Records from a collection:
= = = = = = =
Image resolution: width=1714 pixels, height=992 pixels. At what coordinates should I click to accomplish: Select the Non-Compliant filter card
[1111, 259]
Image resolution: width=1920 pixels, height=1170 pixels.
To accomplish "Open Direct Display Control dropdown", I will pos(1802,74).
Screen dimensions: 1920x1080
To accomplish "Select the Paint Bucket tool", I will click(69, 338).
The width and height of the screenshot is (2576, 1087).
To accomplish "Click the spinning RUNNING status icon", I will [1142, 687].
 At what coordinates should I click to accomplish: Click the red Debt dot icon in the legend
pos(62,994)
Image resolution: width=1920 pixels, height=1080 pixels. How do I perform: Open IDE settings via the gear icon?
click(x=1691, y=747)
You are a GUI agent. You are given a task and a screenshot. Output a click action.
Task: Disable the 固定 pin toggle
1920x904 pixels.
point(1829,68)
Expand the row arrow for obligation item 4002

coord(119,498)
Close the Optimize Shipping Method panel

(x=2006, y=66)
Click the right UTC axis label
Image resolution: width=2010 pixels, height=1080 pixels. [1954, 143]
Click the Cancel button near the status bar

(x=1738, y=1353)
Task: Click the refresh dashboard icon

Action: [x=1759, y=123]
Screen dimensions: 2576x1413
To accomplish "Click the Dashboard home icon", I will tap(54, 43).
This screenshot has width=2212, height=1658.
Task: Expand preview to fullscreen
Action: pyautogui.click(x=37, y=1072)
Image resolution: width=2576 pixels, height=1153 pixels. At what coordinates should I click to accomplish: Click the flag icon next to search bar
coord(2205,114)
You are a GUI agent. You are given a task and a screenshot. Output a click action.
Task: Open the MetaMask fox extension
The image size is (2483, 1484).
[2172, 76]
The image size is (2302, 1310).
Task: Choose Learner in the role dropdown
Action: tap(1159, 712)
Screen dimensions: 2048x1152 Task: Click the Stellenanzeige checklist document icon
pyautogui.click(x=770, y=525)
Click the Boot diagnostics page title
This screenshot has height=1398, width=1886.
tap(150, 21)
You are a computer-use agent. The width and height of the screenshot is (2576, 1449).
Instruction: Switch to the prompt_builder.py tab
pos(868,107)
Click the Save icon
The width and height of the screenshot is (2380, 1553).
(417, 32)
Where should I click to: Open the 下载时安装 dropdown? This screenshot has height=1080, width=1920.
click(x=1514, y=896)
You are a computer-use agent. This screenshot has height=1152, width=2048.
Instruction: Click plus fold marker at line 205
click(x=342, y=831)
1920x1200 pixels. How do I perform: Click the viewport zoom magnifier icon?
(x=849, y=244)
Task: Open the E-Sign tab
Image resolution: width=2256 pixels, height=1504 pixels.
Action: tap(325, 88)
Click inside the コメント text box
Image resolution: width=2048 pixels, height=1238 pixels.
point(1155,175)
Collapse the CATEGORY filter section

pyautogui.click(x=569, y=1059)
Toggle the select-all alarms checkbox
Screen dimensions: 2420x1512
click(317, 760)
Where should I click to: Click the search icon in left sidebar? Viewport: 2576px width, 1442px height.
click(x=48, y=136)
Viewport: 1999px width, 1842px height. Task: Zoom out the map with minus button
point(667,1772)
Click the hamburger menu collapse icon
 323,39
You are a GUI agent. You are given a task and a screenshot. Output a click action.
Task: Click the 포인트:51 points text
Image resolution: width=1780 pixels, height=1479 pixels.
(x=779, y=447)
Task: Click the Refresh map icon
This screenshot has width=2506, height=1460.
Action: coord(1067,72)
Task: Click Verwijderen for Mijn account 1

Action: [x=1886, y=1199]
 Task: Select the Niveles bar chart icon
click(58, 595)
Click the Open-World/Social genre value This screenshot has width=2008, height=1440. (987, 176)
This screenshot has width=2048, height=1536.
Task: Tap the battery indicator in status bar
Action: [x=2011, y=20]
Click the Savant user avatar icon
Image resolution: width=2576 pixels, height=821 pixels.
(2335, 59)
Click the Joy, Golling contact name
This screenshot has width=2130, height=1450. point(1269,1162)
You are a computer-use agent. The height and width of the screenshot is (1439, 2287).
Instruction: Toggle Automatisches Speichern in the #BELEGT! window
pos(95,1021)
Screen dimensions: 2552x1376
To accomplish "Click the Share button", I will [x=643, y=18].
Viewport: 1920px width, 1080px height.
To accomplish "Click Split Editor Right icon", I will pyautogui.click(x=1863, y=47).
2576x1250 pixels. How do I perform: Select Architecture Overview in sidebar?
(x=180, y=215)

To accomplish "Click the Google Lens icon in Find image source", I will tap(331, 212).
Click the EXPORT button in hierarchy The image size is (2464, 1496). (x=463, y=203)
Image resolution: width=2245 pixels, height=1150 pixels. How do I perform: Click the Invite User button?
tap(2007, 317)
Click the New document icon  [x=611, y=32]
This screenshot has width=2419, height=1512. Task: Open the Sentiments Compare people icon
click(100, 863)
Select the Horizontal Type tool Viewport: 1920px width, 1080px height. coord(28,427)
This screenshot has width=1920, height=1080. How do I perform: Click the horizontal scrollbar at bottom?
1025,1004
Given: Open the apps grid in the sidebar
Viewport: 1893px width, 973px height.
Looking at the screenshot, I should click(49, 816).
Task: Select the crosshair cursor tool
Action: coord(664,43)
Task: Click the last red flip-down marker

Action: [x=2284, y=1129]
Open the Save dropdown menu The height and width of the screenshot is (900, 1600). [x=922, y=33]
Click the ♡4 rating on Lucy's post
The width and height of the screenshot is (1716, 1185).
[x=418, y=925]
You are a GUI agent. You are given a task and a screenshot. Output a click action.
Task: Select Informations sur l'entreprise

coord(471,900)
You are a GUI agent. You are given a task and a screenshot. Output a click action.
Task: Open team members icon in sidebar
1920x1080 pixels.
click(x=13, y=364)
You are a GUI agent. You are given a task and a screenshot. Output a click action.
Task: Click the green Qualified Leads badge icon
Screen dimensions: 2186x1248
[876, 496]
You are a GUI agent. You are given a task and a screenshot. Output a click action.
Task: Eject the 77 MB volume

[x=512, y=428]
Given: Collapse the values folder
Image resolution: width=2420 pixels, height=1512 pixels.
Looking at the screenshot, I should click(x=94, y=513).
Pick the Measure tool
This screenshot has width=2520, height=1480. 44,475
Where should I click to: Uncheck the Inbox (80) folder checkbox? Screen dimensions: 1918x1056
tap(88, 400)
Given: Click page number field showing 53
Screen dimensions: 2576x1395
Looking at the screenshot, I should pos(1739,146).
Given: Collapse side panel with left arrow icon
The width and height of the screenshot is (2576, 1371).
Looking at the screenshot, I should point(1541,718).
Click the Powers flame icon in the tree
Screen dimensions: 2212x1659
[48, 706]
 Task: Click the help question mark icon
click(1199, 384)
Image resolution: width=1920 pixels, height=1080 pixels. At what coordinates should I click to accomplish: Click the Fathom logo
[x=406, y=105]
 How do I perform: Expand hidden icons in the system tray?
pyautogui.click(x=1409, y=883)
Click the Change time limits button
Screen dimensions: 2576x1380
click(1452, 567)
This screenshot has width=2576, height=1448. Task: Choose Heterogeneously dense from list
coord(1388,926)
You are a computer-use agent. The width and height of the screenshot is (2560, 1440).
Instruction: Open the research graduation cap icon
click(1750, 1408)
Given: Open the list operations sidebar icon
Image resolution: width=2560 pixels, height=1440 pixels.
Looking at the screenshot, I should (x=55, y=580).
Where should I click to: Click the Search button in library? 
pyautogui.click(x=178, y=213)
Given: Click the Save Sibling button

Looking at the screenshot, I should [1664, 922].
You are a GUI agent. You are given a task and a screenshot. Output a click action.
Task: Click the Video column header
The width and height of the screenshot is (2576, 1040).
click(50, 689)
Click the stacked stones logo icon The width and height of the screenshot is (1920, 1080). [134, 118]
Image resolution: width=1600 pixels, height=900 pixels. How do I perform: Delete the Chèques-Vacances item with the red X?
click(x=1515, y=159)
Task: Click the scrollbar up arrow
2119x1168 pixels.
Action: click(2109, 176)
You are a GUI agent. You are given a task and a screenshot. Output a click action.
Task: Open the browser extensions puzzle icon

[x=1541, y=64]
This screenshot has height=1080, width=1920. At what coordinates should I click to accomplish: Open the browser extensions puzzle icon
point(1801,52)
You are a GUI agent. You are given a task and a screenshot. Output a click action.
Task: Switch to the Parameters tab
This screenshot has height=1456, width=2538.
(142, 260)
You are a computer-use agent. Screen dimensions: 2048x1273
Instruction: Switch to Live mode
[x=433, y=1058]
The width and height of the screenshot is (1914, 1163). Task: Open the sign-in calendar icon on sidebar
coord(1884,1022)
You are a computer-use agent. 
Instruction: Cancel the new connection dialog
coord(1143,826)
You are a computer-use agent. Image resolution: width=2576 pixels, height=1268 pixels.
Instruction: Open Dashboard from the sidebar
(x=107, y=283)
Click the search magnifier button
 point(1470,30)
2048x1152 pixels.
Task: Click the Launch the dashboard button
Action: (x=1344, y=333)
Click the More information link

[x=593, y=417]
= = = = = = =
What is required: Proceeding from the line containing "Task: Click the Video column header" through the line containing "Task: Click the scrollbar up arrow", transcribe the lines above exactly, both end lines included.

Task output:
Task: Click the Video column header
The width and height of the screenshot is (2576, 1040).
click(50, 689)
Click the stacked stones logo icon The width and height of the screenshot is (1920, 1080). [134, 118]
Image resolution: width=1600 pixels, height=900 pixels. How do I perform: Delete the Chèques-Vacances item with the red X?
click(x=1515, y=159)
Task: Click the scrollbar up arrow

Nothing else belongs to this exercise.